- Developer(s): Sports Interactive
- Publisher(s): Eidos Interactive
- Platform(s): Windows, Mac OS X
- Release: WindowsEU: 28 March 2003; AU: 11 April 2003; Mac OS XEU: 17 May 2003;
- Genre(s): Sports
- Mode(s): Single player, multiplayer

= Championship Manager 4 =

2003 video game

Championship Manager 4 is a football management simulation video game in the Championship Manager series.

==Publication history==
It was the penultimate game in the series to be developed by Sports Interactive before they and publishers Eidos Interactive decided to go their separate ways. The game was released for PC Windows in March 2003 and then on the Mac on 17 May 2003.

==Reception==
It was strongly anticipated by fans of the series, mainly due to the inclusion of a graphical 2D match-engine for the first time in a Championship Manager game. Upon its release, it became the fastest selling PC game of all time in the UK, outselling the nearest best selling PC title, Command & Conquer: Generals, by around two to one. Championship Manager 4 received a "Platinum" sales award from the Entertainment and Leisure Software Publishers Association (ELSPA), indicating sales of at least 300,000 copies in the United Kingdom.
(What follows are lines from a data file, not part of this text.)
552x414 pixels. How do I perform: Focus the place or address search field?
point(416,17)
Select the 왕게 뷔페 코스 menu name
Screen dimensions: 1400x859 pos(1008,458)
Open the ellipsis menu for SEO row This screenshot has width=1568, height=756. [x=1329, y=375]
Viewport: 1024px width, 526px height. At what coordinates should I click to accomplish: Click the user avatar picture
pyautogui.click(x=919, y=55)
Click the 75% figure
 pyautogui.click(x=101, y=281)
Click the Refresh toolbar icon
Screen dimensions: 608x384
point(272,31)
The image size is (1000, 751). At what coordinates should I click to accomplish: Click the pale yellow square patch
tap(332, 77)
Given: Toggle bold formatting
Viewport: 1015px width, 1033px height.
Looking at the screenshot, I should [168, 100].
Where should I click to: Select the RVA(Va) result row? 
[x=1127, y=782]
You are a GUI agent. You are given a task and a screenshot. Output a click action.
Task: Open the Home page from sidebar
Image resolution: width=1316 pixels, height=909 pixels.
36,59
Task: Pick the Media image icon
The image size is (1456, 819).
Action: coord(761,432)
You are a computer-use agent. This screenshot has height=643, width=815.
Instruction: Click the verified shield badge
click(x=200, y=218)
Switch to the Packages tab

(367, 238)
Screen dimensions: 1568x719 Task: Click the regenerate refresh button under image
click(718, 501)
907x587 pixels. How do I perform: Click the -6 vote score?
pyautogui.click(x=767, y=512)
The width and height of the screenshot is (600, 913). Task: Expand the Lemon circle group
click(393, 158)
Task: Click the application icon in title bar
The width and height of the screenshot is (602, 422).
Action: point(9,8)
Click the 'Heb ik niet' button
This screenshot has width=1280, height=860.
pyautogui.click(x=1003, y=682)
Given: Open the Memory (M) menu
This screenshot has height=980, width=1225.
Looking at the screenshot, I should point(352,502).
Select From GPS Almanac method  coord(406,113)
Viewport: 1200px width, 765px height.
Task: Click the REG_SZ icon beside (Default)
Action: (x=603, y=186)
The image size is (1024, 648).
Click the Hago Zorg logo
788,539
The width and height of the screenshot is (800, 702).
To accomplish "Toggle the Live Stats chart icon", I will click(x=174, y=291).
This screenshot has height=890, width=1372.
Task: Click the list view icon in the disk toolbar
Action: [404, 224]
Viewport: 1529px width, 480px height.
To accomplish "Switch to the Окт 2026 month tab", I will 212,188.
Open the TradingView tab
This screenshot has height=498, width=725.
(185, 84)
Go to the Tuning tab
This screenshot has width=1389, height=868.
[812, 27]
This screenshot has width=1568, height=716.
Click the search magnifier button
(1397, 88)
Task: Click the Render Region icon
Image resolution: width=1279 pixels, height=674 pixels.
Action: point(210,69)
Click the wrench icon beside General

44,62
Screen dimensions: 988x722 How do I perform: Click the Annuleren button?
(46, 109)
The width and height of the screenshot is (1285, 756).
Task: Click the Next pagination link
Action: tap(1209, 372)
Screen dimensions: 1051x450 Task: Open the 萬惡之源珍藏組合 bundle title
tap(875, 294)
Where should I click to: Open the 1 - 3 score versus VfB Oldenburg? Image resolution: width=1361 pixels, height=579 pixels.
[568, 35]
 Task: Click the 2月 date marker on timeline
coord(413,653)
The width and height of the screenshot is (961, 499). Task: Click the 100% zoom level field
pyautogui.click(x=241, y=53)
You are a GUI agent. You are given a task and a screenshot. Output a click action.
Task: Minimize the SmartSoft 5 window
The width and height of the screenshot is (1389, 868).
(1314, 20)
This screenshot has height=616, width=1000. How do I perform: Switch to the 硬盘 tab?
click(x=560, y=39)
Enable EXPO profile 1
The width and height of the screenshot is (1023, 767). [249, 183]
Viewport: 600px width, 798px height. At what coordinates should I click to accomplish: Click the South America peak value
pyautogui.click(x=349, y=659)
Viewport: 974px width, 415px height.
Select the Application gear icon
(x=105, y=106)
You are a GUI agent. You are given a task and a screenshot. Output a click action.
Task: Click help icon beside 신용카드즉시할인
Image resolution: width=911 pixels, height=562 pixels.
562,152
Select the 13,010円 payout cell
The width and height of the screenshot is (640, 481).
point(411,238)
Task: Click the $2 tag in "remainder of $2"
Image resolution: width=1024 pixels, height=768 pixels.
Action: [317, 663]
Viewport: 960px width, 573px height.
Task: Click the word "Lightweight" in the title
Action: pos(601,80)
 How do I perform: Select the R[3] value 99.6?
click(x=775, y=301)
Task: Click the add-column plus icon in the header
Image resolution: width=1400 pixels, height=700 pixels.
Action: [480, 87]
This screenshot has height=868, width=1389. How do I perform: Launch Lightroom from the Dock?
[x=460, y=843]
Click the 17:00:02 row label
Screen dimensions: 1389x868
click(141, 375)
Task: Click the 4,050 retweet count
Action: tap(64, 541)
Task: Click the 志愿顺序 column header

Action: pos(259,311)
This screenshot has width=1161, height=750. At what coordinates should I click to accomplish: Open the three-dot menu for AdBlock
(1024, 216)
Computer Gaming World nominated Championship Manager 4 for their 2003 "Sports Game of the Year" award, which ultimately went to Madden NFL 2004. During the 7th Annual Interactive Achievement Awards, the Academy of Interactive Arts & Sciences nominated Championship Manager 4 for "Computer Sports Game of the Year", which was ultimately awarded to Madden NFL 2004.